This ascension of the political notion of return coincides with a leitmotif in James’ texts and speeches between 1963 and 1981. Present in no less than eight separate texts from this period is a list of Caribbean intellectuals and political thinkers of the twentieth century whose work and thought was instrumental in the context of African decolonization. This list shifts slightly between different texts, though it generally names Marcus Garvey, George Padmore, Aimé Césaire, Frantz Fanon, and occasionally James himself. This same list is repeated more or less identically in the Appendix to Black Jacobins (1963), “National purpose for Caribbean Peoples” (1964), “Black Power” (1967), “The Responsibility of Intellectuals” Conference Text (1968), “The Old World and the New” (1971), “Presence of Blacks in the Caribbean and its Impact on Culture” (1975), “Fanon and the Caribbean” (1978), and in “Walter Rodney and the Question of Power” (1981).[xiv]  In each of these eight texts, James proposes that the community of Third World intellectuals, and especially those from the West Indies, take stock of a wild historical anomaly, namely, that a certain significant quantity of Caribbean political intellectuals were leading figures in the decolonization of an area that is not their own. In “From Toussiant L’Ouverture to Fidel Castro,” James contends:

The story is one of the strangest stories in any period of history. The individual facts are known. But no one has ever put them together and drawn to them the attention they deserve. Today the emancipation of Africa is one of the outstanding events of contemporary history. Between the wars when this emancipation was being prepared, the unquestioned leaders of the movement in every public sphere, in Africa itself, in Europe and in the United States, were not Africans but West Indians.[xv]

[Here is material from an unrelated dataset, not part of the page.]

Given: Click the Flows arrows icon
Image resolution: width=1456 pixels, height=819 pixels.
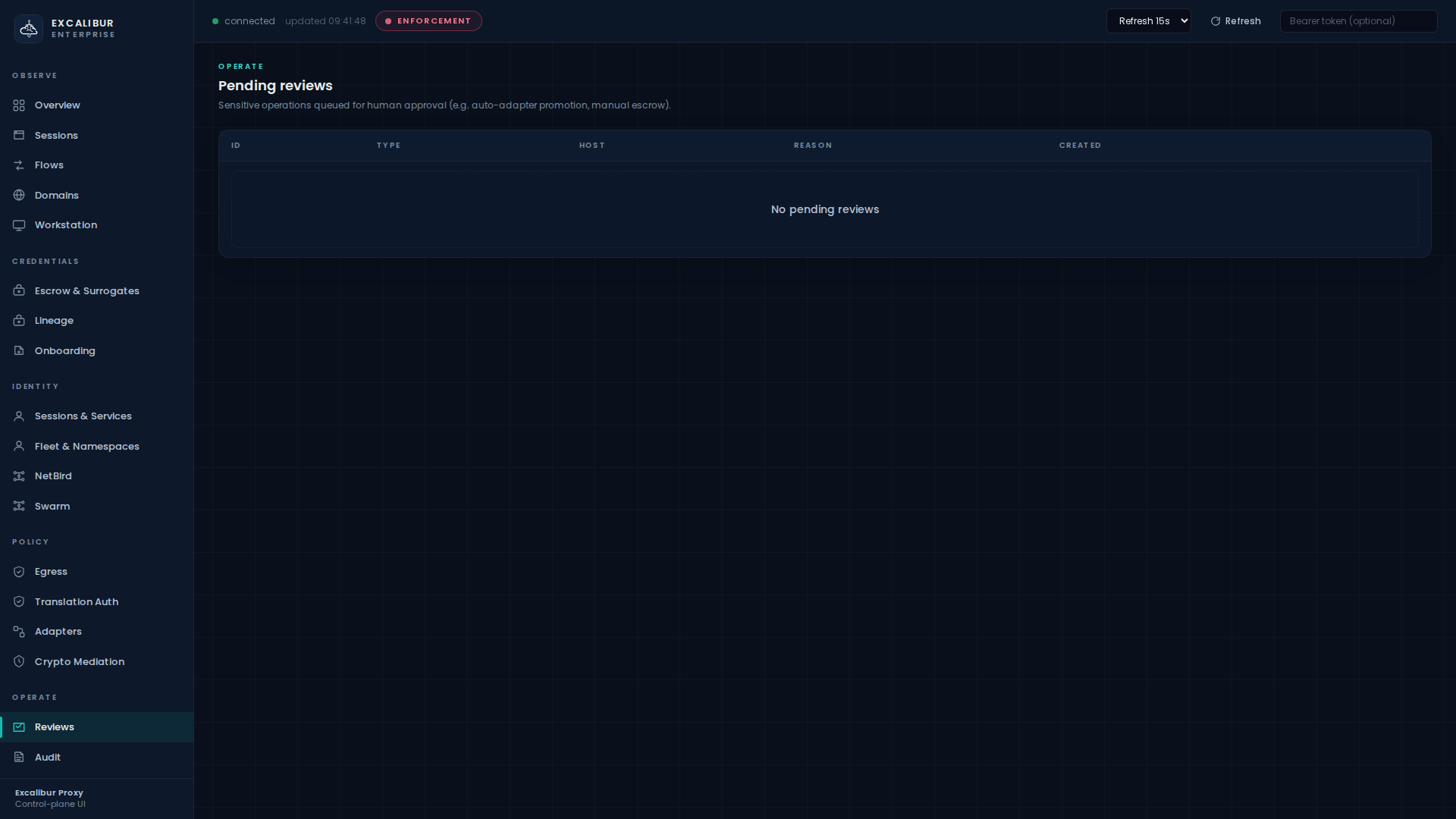Looking at the screenshot, I should point(19,165).
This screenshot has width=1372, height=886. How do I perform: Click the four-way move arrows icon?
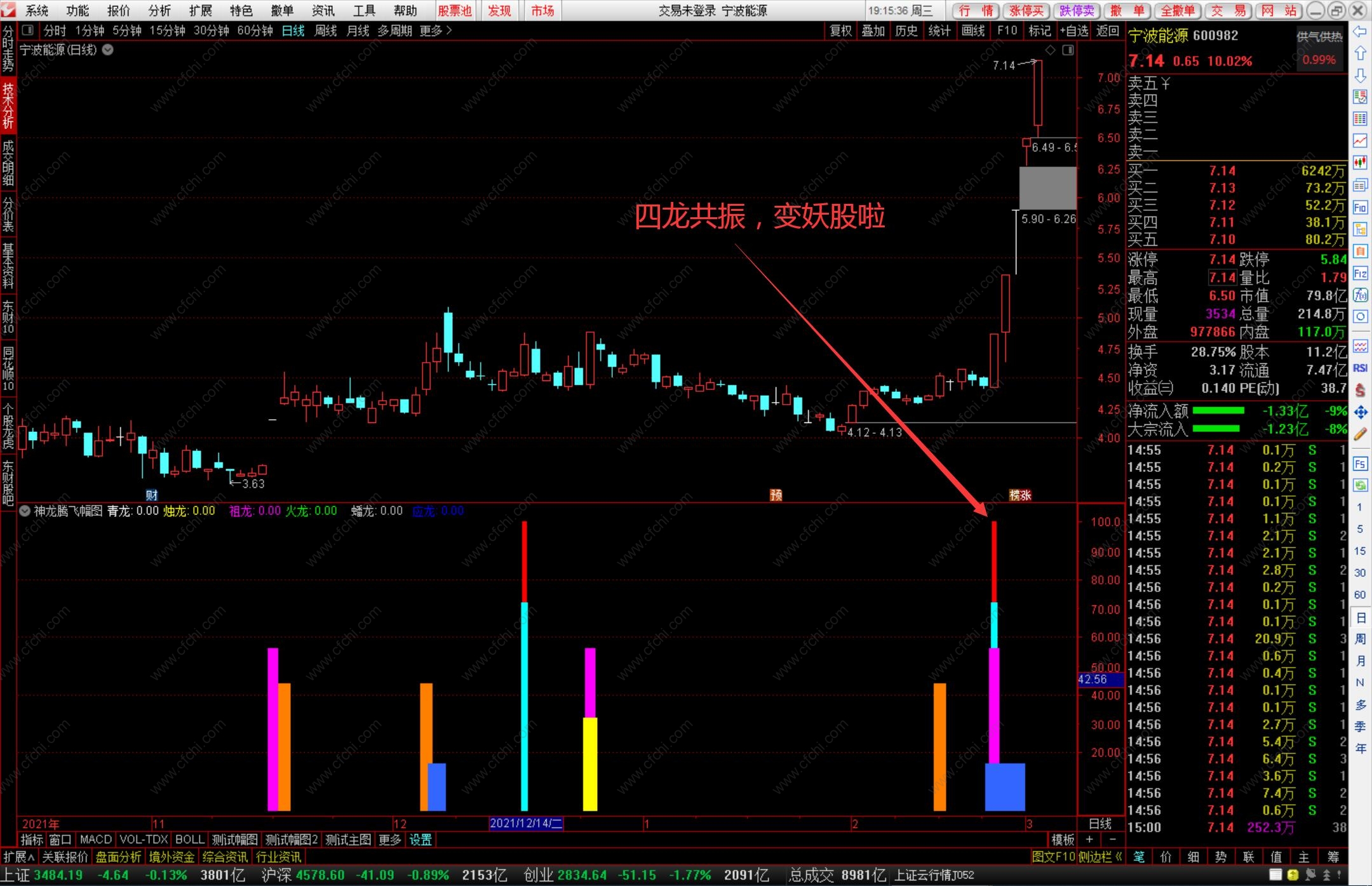tap(1360, 412)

The answer, according to James, for the inordinate centrality of West Indians in African decolonization, is that Caribbean intellectuals have access to precious discursive tools—European languages and civilizational codes—by being part of a society whose structure is based on the colonial model. For James, there are no tools besides those that come inside from the master’s house, and the weight of these tools, which have been loaned or stolen, necessitates they be put to use politically. Yet the high value James ascribed to European culture was perceived as a theoretical weakness by fellow writers such as George Lamming who remarked in an interview that “James never really abandoned…the idea that the supreme good fortune of the Caribbean was its link to European civilization—that was the thing—and its link to what he would regard as the major languages.”[xvi] This matter is also the content of a digression between James and the Jamaican poet, Mikey Smith, captured in the 1982 documentary “Upon Westminster Bridge.” Herein, Smith informs a frail but lively James that, despite the latter’s enthusiasm for English verse, Dub poetry and the social struggle it articulates have no need for Shakespeare or Wordsworth.[xvii]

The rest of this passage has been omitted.